From the get-go, gender was key to her cover. Prevailing sexist attitudes meant that no one suspected the woman with the babe-in-arms of being a Soviet agent; including, for a weirdly long time, her first husband, Rudi Hamburger, an architect who later became a spy himself (albeit a hopelessly inept one who spent decades in labour camps). During the war, while living in a cottage in England’s Cotswolds with her three children, Ursula played a key role in getting the Allies’ Manhattan Project plans into Soviet hands, activities she perceived not as against Allied interests, which she supported, but as a means of fighting fascism and, to her innocent eyes, levelling the nuclear playing field.
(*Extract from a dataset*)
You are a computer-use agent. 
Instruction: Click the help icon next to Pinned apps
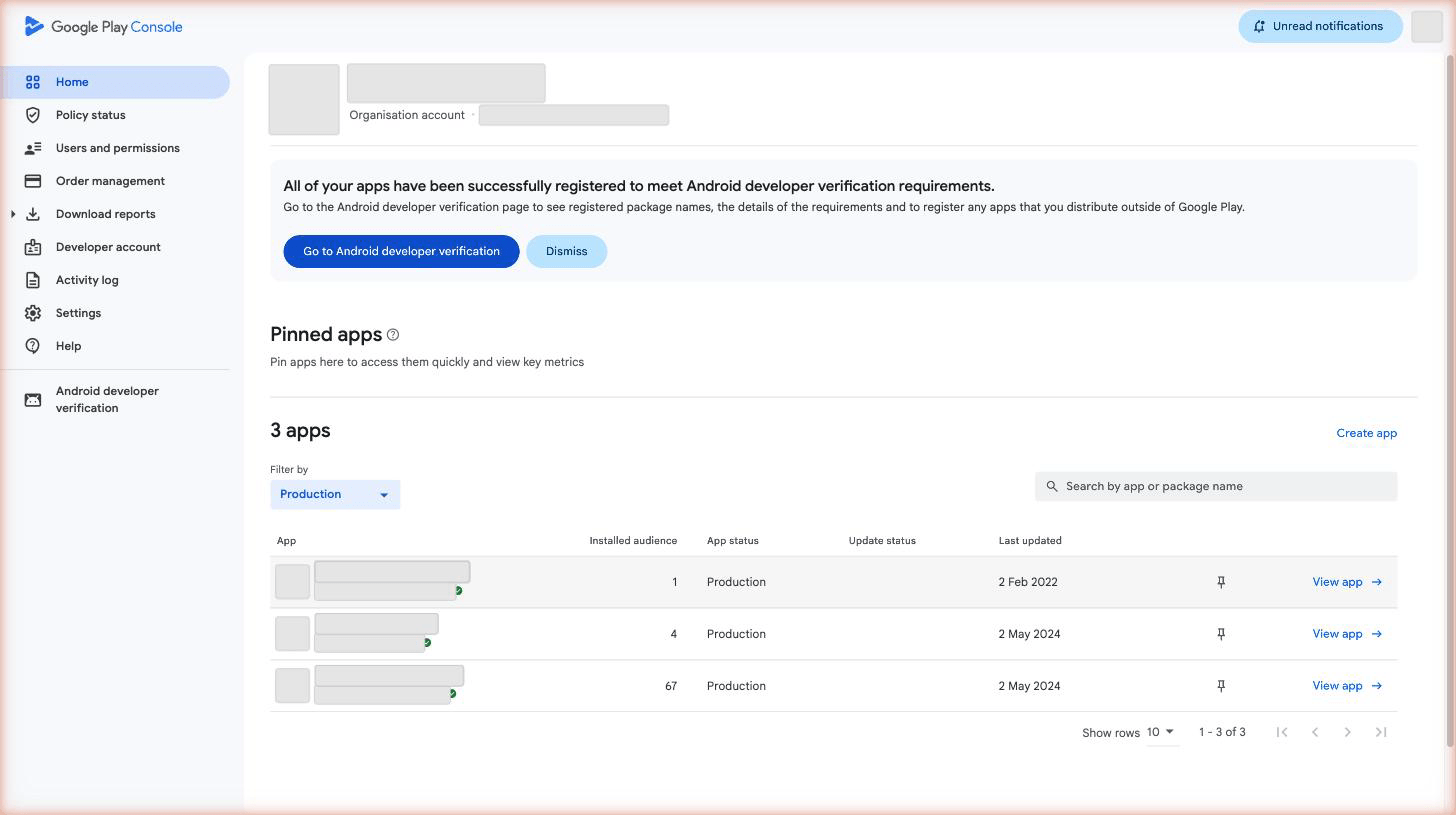[392, 335]
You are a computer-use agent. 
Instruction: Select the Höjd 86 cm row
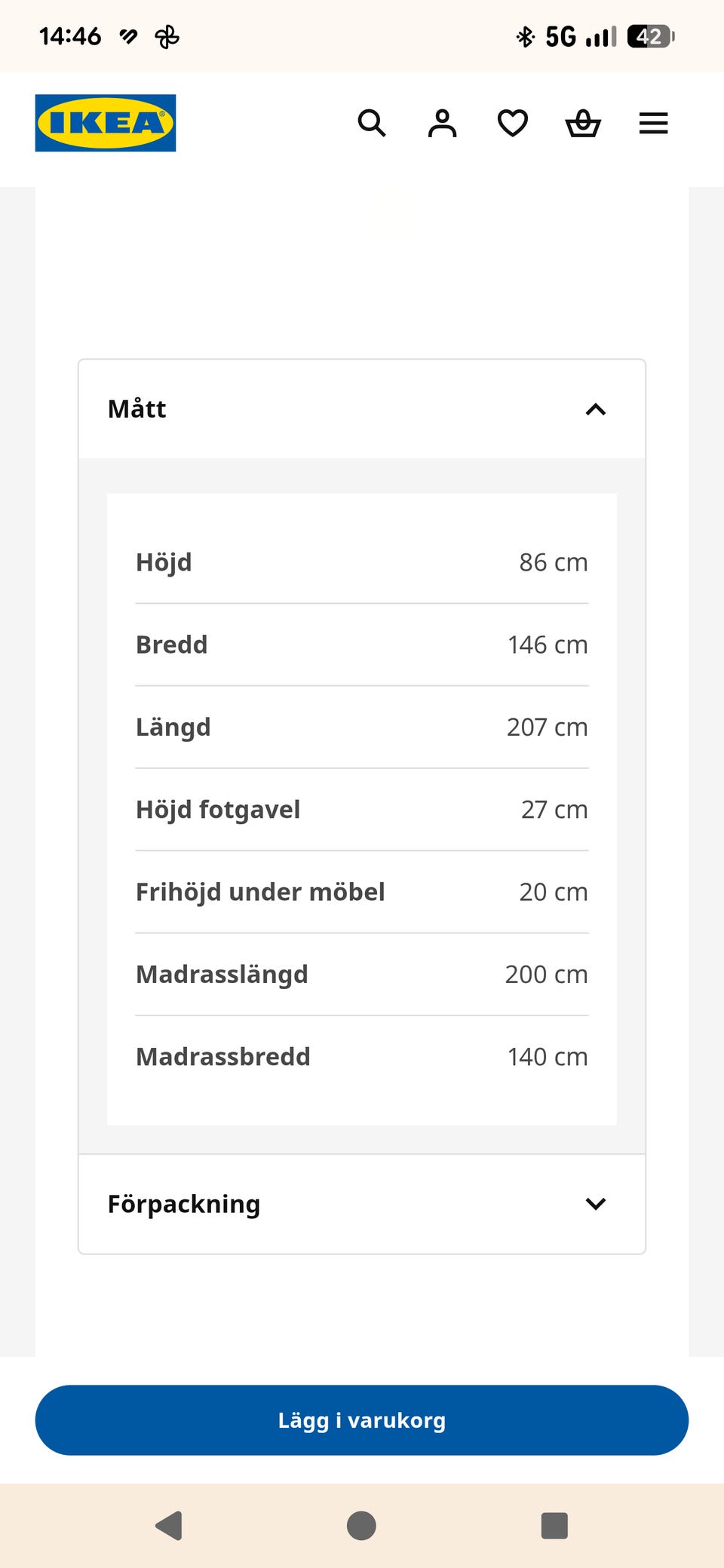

Brilliant but underestimated women crop up throughout Agent Sonya. There’s the volatile American writer and Soviet spy Agnes Smedley, Ursula’s original recruiter; Melita Norwood, “the longest serving Soviet agent on British soil, but also, for many years, the dullest”; and MI5 counterintelligence’s only female agent, the dour Milicent Bagot, whose alarms about Ursula/Sonya fell on deaf ears; willingly deaf in the case of Kim Philby (writes Macintyre, “Only a woman could have seen through Ursula’s disguise”). Macintyre effortlessly juggles a large but memorable cast of characters, injecting welcome but unobtrusive humour into the narrative along the way. If Agent Sonya doesn’t wind up on some kind of screen, there’s no hope for Hollywood.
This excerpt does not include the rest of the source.